- [Extracted information]:
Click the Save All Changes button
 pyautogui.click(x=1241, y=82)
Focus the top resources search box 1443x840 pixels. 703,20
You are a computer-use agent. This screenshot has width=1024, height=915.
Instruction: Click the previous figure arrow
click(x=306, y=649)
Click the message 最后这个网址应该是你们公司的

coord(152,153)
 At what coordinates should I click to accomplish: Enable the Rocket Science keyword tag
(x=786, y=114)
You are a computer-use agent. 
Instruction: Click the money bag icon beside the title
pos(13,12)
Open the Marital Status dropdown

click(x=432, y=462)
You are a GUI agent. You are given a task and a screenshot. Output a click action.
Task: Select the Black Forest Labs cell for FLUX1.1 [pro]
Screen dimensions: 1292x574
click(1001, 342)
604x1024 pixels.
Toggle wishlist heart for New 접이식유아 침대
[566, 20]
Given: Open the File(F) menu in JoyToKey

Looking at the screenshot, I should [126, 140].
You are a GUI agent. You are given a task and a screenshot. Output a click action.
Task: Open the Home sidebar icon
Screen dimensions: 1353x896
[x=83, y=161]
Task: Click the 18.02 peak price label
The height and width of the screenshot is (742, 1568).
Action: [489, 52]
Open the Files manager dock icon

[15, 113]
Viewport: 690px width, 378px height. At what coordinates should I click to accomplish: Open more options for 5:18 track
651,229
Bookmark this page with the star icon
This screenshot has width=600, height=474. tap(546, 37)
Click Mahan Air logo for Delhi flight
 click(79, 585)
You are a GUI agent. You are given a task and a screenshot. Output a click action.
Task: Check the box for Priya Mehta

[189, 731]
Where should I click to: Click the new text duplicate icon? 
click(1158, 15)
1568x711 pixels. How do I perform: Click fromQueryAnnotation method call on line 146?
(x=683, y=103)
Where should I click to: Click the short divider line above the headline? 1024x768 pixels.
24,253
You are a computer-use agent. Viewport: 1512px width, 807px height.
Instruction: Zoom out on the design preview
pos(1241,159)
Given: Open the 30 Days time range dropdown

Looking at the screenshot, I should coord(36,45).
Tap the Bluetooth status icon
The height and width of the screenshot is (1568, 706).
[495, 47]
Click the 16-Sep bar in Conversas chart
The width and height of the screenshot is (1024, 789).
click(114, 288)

- [Exercise brief]: Convert all of the lines above into a Markdown table with a Number column giving the row number and a Text column holding the line, leaving out blank lines.

- [Result of this task]:
| Number | Text |
|---|---|
| 1 | Click the Save All Changes button |
| 2 |  pyautogui.click(x=1241, y=82) |
| 3 | Focus the top resources search box 1443x840 pixels. 703,20 |
| 4 | You are a computer-use agent. This screenshot has width=1024, height=915. |
| 5 | Instruction: Click the previous figure arrow |
| 6 | click(x=306, y=649) |
| 7 | Click the message 最后这个网址应该是你们公司的 |
| 8 | coord(152,153) |
| 9 |  At what coordinates should I click to accomplish: Enable the Rocket Science keyword tag |
| 10 | (x=786, y=114) |
| 11 | You are a computer-use agent.  |
| 12 | Instruction: Click the money bag icon beside the title |
| 13 | pos(13,12) |
| 14 | Open the Marital Status dropdown |
| 15 | click(x=432, y=462) |
| 16 | You are a GUI agent. You are given a task and a screenshot. Output a click action. |
| 17 | Task: Select the Black Forest Labs cell for FLUX1.1 [pro] |
| 18 | Screen dimensions: 1292x574 |
| 19 | click(1001, 342) |
| 20 | 604x1024 pixels. |
| 21 | Toggle wishlist heart for New 접이식유아 침대 |
| 22 | [566, 20] |
| 23 | Given: Open the File(F) menu in JoyToKey |
| 24 | Looking at the screenshot, I should [126, 140]. |
| 25 | You are a GUI agent. You are given a task and a screenshot. Output a click action. |
| 26 | Task: Open the Home sidebar icon |
| 27 | Screen dimensions: 1353x896 |
| 28 | [x=83, y=161] |
| 29 | Task: Click the 18.02 peak price label |
| 30 | The height and width of the screenshot is (742, 1568). |
| 31 | Action: [489, 52] |
| 32 | Open the Files manager dock icon |
| 33 | [15, 113] |
| 34 | Viewport: 690px width, 378px height. At what coordinates should I click to accomplish: Open more options for 5:18 track |
| 35 | 651,229 |
| 36 | Bookmark this page with the star icon |
| 37 | This screenshot has width=600, height=474. tap(546, 37) |
| 38 | Click Mahan Air logo for Delhi flight |
| 39 |  click(79, 585) |
| 40 | You are a GUI agent. You are given a task and a screenshot. Output a click action. |
| 41 | Task: Check the box for Priya Mehta |
| 42 | [189, 731] |
| 43 | Where should I click to: Click the new text duplicate icon?  |
| 44 | click(1158, 15) |
| 45 | 1568x711 pixels. How do I perform: Click fromQueryAnnotation method call on line 146? |
| 46 | (x=683, y=103) |
| 47 | Where should I click to: Click the short divider line above the headline? 1024x768 pixels. |
| 48 | 24,253 |
| 49 | You are a computer-use agent. Viewport: 1512px width, 807px height. |
| 50 | Instruction: Zoom out on the design preview |
| 51 | pos(1241,159) |
| 52 | Given: Open the 30 Days time range dropdown |
| 53 | Looking at the screenshot, I should coord(36,45). |
| 54 | Tap the Bluetooth status icon |
| 55 | The height and width of the screenshot is (1568, 706). |
| 56 | [495, 47] |
| 57 | Click the 16-Sep bar in Conversas chart |
| 58 | The width and height of the screenshot is (1024, 789). |
| 59 | click(114, 288) |